What is ‘Batman: The Killing Joke’?


In the late eighties comic books and in paticular Batman was reinventing itself into a grimm dark reflection of the happy kid friendly books they had once been. Keen to loose the connection to Adam West and ‘Bat-shark repellent’ writers such as Moore and Millar were hard at work to bring us the Bat we know today. Yet one of those books was a little bit more “problematic” than the others and is still a heated topic for conversation today. So lets see if I can add anything new to the discussion and cash in on those google statistics; what with Bruce Timm’s version out on DVD fairly soon.

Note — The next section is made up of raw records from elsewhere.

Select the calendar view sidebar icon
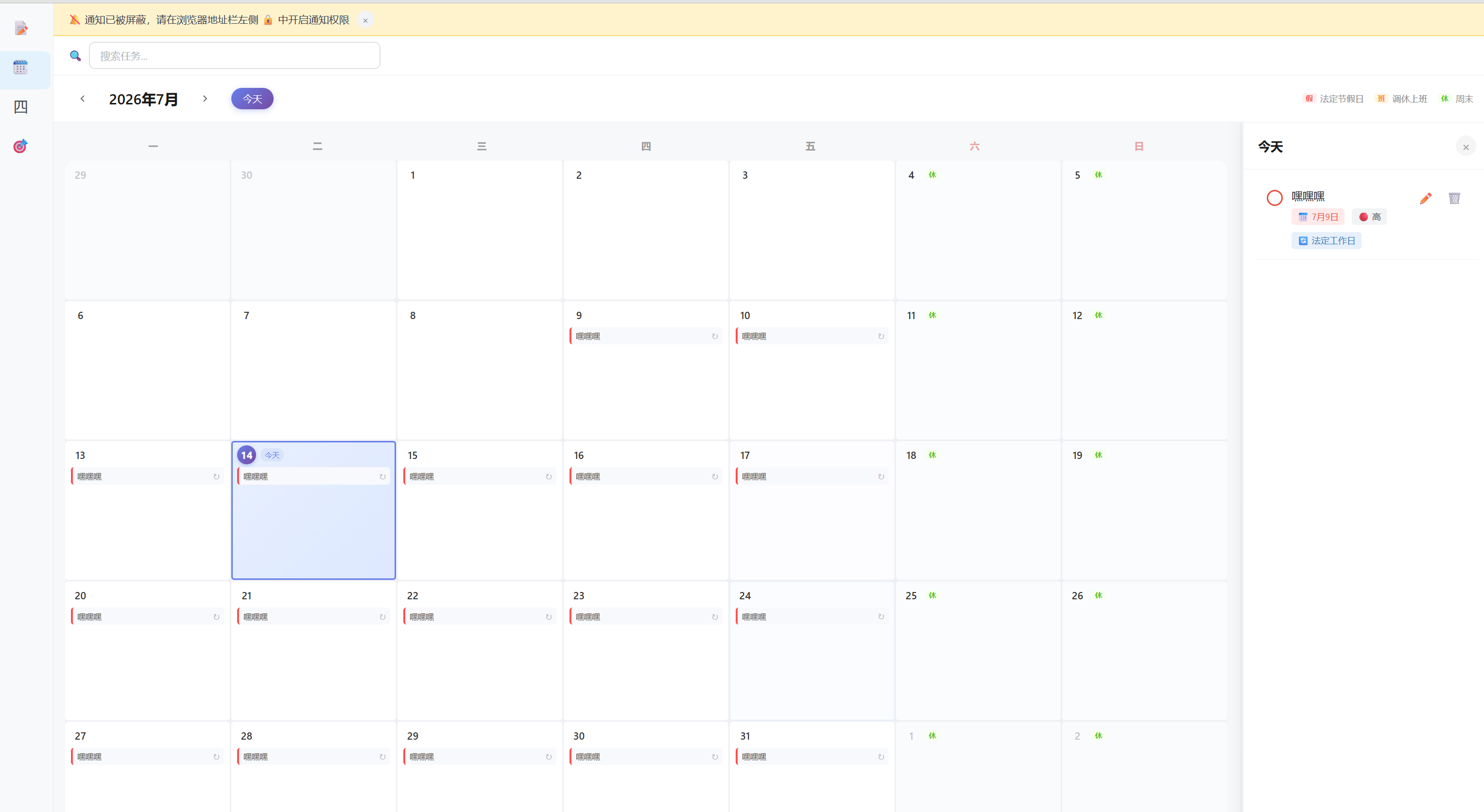 21,68
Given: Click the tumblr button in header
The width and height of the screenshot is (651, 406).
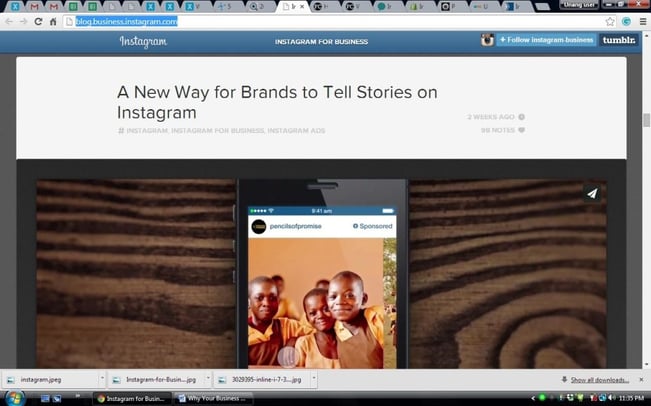Looking at the screenshot, I should [619, 41].
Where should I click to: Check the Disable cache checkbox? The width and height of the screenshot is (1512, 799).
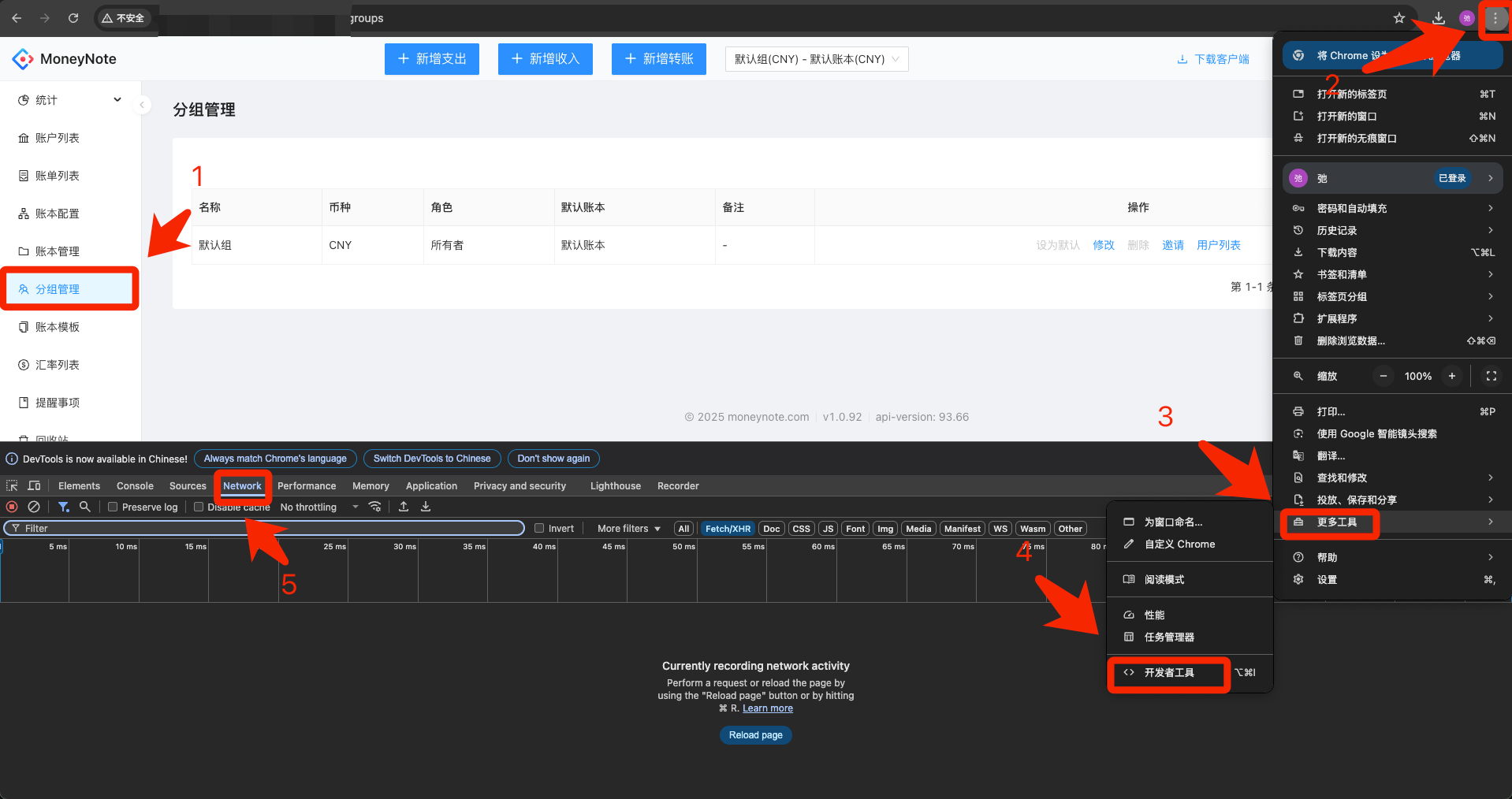pos(199,507)
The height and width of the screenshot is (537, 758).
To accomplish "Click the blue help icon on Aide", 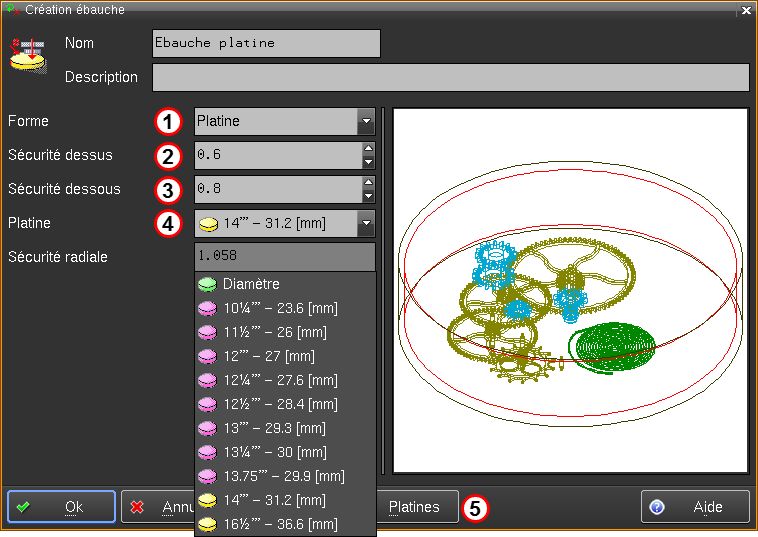I will coord(657,507).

This is…………………………………………………………………………..


We start with another day trip to Arkham as Batman greets Gordon and his morning cup of coffee, scares the receptionist and interrupts the Joker playing a quiet game of solitaire. Turns out however this is just some Joker cosplayer, they’re dime a dozen at your local comic-con, and the real Joker has broken out yet again.


After a thorough interrogation of the perp Bruce chases off through the land of cameo on a wild goose chase giving the Joker enough time to buy a carnival, hire a freak shows worth of henchmen and mastermind his most deadly plot yet. You see his theory is that all it takes is one bad day to drive a man over the edge and he’s going to test that hypothesis out on our very own Jim Gordon. Stripped by bondage midgets and stuck on a ghost train through the mind of a mad man will he survive in time for Batman to show up and save him?

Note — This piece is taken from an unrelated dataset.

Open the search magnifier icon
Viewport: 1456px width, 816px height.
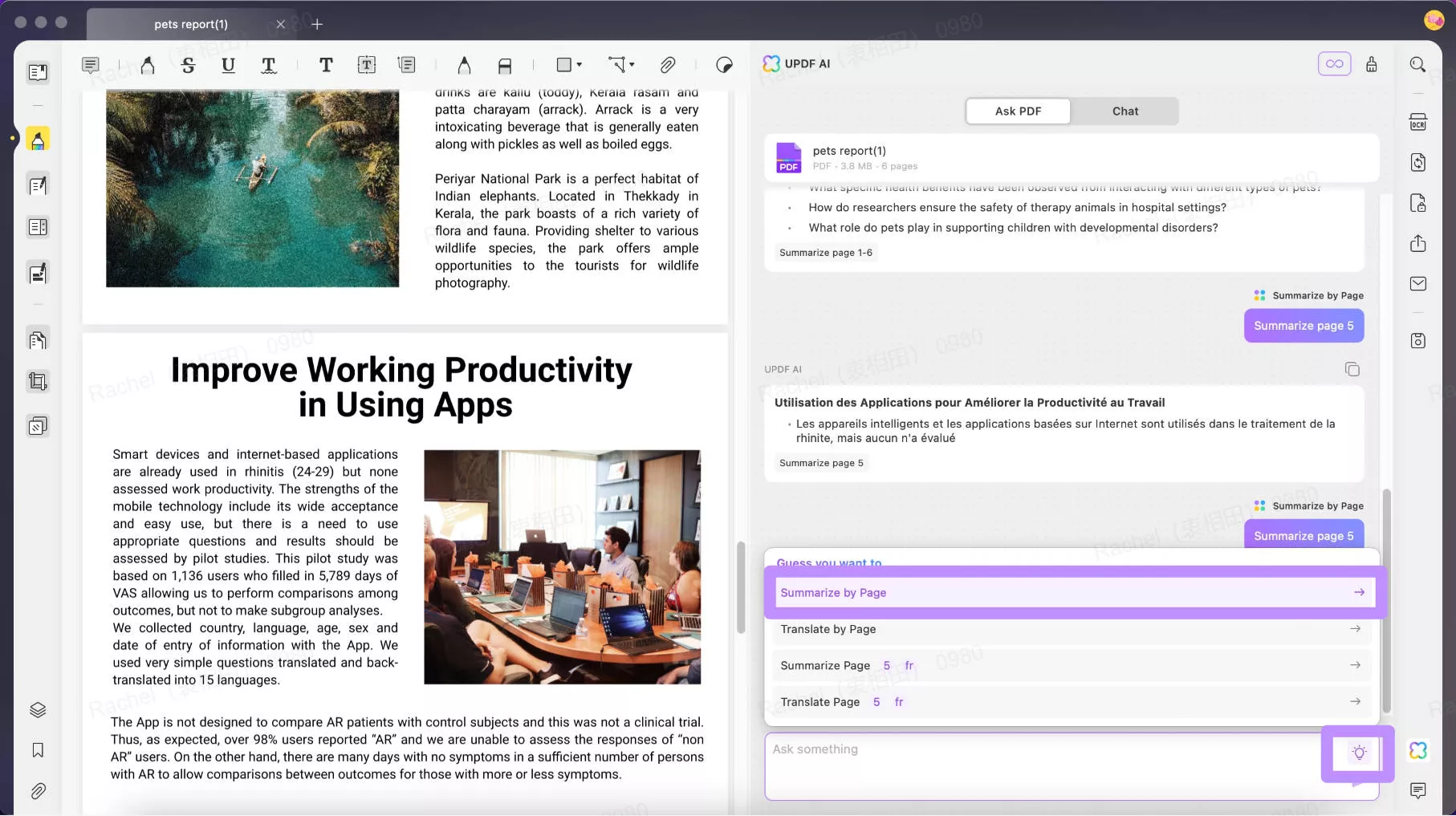tap(1417, 64)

This is the first and perhaps best attempt someone has made to delve into the mind of the Joker though what do you expect from someone who worships a snake with a puppet for a head. This is one of those comics that even if you haven’t read you’ve probably heard the name and for good reason. The Joker as the opposite of Batman pretty much started here and everyone since has called back to it in one way or another. Yet despite the love for the book many are dismissive toward it including the two who thought it up and everyone else has one big problem with the plot.


To get to Gordon, Joker goes after dear sweet Babs with a rather unfunny bullet to the spine, something that has pretty much defined her ever since. There is a term in comic books known as fridging for when a woman is murdered, beaten, crippled or cut up into little pieces and shoved in a fridge freezer; all in order to show how dire the situation is for the male hero. This is bad enough when it’s some nobody introduced for just such a reason but here it was Batgirl out of costume and in a one off issue of Batman. She gets about a handful of lines and no attempt at a fight in a story about the Joker, headlined by Bruce Wayne and simply the driving force and motivation for one Jim Gordon.

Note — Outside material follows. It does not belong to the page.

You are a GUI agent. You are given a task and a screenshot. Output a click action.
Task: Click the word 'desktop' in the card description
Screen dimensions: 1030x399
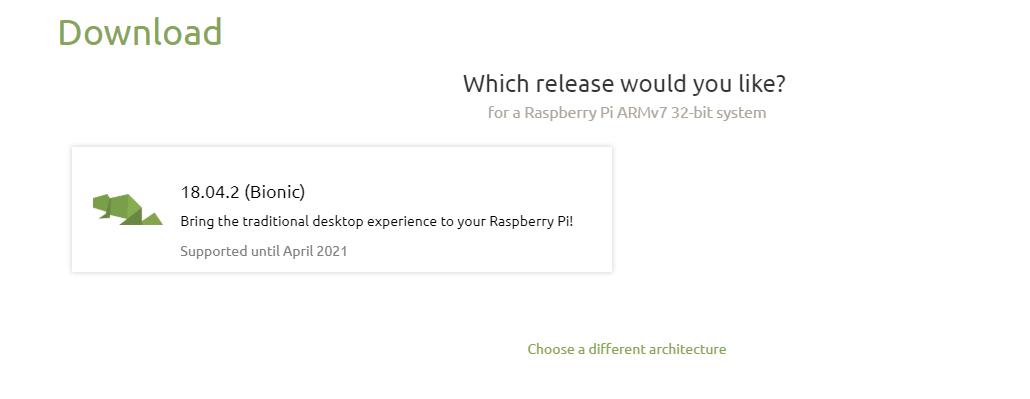(338, 222)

This isn’t the only problem people have with the story with Moore himself calling it ‘clumsy and misjudged’ and nobody satisfied with how it came out. Many comic fans have requested it be stripped from continuity altogether in one of DC’s many universe wide reboots especially with many now of the belief that Babs was not only shot but raped by the clown prince of crime. Having reread the story for this review I found little to back that up and that’s including the previously unreleased artwork of Barbara’s Bat-boobs. There is far more call for the argument that Bruce finally snaps the Jokers neck at the end ending their fight once and for all what with them monologuing all story that one day one of them would bite it and the only question was who. This does, believe it or not, link back to the “problem” with Babs.


See they had no problem dropping that in at the end because many thought it would be a one off alt-world story like many other Moore had written for the company. This wasn’t designed to realign continuity but to just try and make the Joker a decent villain again. See after moving from the swinging sixties nobody had really known what to do with a guy dressed as a clown defined by Ceaser Romero who kept his moustache on beneath the grease paint. This book is what made him the villain we know today. It just so happens that the book was so well received that DC brought it into continuity much like they did with ‘Year One’ and all the nods to ‘Dark Knight’.

Like a lot of problems we have in the book however most of it didn’t need to happen. The Joker would leave his mark with a crowbar a few months later in ‘Death in the family’ and DC would make a habit of fridging its female half. The problem is that nobody knew this back then and all we can say is hind-sight is twenty-twenty. While I am neither here nor there on it being scrubbed from continuity I would hate for this to be lost under a cry of ‘problematic!’ I’m not saying the story is perfect and easily the best thing about the Jokers origin story is the line that he prefers his past to be ‘multiple choice’. If however you have enjoyed the Joker in any variation in the years since, from Skywalker to gay cowboy, from faceless murderer to ancient spirit then you owe it to this book and you probably owe it to yourself to read it. Its widely available and quite short. It dishonoured Barbara but i.m.o DC did far worse by “making her better” and has done far far worse by making the story “better”.

See she’s no longer a bit part in a mans story, she’s a spurred lover of an older man in a mans story. Much better.